出てしまった言葉はなかったことには出来ない、周りにいる侍女達にしっかりと聞かれてしまったから。
そして次の瞬間、私のささやかな望みは周りから全否定された。
「番様、あんなに寛大な竜王様を否定されてはいけませんわ」
「番に執着し他の人を虫けらのように扱う愚かな獣人も稀にいるのですよ。番様だけでなくすべての民にお優しい竜王様の番になった幸運を喜ばず、『自分だけを』というなんて我が儘というものです」
「どうかそのようなお考えはお捨て下さいませ」
優しい口調だけれども、私の考えを我が儘と決めつけ改めさせようと何度も諭される。
彼女達は私が昨夜なにを知ったのかを知らない。私が兎獣人の聴力を持ったことを教えてないのだから当然だ。
でも彼女達はきっと昨夜私が知ったことを知っていたはず…、ずっと前から。
知らないわけがない。
知らなかったのは私だけ…、番である私だけ。
『大切な番様』になんの意味があるのかしら?
ふふふ…、何も知らない知らされない。
大切にするって、無知でいさせることなの…。
最初は彼女達の言葉に心の中で反発した。
『私は番が何をしているのか知っているのよ、あれを寛大だと言うの?違うでしょう、あれは裏切りよ』と。
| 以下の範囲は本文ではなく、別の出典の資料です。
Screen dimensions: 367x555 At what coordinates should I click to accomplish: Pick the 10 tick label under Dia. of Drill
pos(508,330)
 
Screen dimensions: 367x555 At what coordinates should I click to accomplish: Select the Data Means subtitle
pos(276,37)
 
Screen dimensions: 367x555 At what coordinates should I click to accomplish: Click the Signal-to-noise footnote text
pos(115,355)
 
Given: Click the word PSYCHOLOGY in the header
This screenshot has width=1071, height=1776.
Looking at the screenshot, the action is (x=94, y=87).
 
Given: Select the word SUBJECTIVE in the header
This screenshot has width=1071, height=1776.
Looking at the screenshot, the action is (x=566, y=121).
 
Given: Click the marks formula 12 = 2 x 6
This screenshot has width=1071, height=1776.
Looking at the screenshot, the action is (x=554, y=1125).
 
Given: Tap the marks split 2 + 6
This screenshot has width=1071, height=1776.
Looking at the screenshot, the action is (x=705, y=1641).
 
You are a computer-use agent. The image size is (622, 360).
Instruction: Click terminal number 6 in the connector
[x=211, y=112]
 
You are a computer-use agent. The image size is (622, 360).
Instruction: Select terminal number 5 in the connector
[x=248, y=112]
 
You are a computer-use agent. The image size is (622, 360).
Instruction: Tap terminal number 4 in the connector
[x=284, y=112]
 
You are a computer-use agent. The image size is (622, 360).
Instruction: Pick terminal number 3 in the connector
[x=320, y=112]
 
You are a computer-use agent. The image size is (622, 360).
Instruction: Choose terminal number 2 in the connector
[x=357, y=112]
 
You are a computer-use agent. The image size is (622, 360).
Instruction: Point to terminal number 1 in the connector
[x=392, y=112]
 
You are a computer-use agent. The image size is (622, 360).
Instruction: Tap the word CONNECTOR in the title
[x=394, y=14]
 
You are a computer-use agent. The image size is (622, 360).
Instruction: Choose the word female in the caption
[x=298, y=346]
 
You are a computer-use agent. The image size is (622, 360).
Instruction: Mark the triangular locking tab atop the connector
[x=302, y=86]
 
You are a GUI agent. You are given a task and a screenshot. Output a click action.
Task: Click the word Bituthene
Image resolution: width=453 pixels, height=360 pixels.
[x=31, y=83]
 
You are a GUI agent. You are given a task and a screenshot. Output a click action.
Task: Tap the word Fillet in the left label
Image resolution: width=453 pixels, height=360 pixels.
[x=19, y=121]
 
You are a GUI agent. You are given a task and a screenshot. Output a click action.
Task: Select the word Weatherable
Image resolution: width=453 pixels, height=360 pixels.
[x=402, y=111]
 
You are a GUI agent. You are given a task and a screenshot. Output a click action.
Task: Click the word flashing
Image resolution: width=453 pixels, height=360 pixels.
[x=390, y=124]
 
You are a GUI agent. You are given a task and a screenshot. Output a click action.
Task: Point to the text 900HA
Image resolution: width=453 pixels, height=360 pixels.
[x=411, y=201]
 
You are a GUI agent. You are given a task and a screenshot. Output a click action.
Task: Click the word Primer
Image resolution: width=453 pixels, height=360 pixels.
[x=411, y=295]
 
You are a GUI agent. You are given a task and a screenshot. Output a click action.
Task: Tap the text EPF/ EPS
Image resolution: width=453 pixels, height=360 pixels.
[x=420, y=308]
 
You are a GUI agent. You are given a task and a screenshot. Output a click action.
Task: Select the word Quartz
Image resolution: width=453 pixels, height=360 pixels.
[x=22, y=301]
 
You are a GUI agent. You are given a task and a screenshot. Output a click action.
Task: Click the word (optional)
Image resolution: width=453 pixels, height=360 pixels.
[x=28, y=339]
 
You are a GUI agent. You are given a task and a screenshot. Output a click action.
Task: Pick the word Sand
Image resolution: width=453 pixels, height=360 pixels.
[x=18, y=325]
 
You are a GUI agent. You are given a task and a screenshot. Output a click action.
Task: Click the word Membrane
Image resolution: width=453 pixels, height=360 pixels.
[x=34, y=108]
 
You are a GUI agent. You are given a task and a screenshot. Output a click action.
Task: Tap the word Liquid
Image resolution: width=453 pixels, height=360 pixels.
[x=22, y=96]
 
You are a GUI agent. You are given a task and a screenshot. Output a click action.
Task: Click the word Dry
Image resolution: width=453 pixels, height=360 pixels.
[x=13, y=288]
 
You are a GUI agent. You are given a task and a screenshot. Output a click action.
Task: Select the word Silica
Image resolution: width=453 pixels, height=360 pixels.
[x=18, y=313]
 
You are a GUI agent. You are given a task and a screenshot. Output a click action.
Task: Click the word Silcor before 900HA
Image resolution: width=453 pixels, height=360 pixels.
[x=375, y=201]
でもたくさんの侍女達に囲まれ繰り返される『番様は間違っておりますわ』という呪詛のような言葉はいつしか私の心の奥底まで沁み込んでいった。
どこまでも竜王側に寄り添った侍女達。正しいことを優しくとても辛抱強く、『番様』である私に教えてくれる。
善良な彼らに囲まれているだけなのに、じわりじわりと心が悲鳴を上げて来る。
何が正しくて、何が間違っているか曖昧になってくる。
…そうね、私が悪かったわ。
自分のことしか考えない醜い私。
心が狭く辛いと嘆くだけの私。
間違っているのは…私だけ。
だって、後宮にいる女性達は竜王様を慰めているじゃない。
竜王様は彼女達には話し掛けていたわ。
私には会った時の一度だけしか話し掛けていないのに。
そうか…竜王様は今幸せなんだわ。
番である私がいなくても…幸せなのね…。
いいえ、いない方が幸せなのね。
嫌な考えがぐるぐると頭の中を占めるようになる。
私は微笑みながら侍女達に『分かったわ、ごめんなさいね』とだけ告げると自室で一人になる事を望んだ。
侍女達は反省した私の言葉は否定せずに、部屋からそっと出ていってくれた。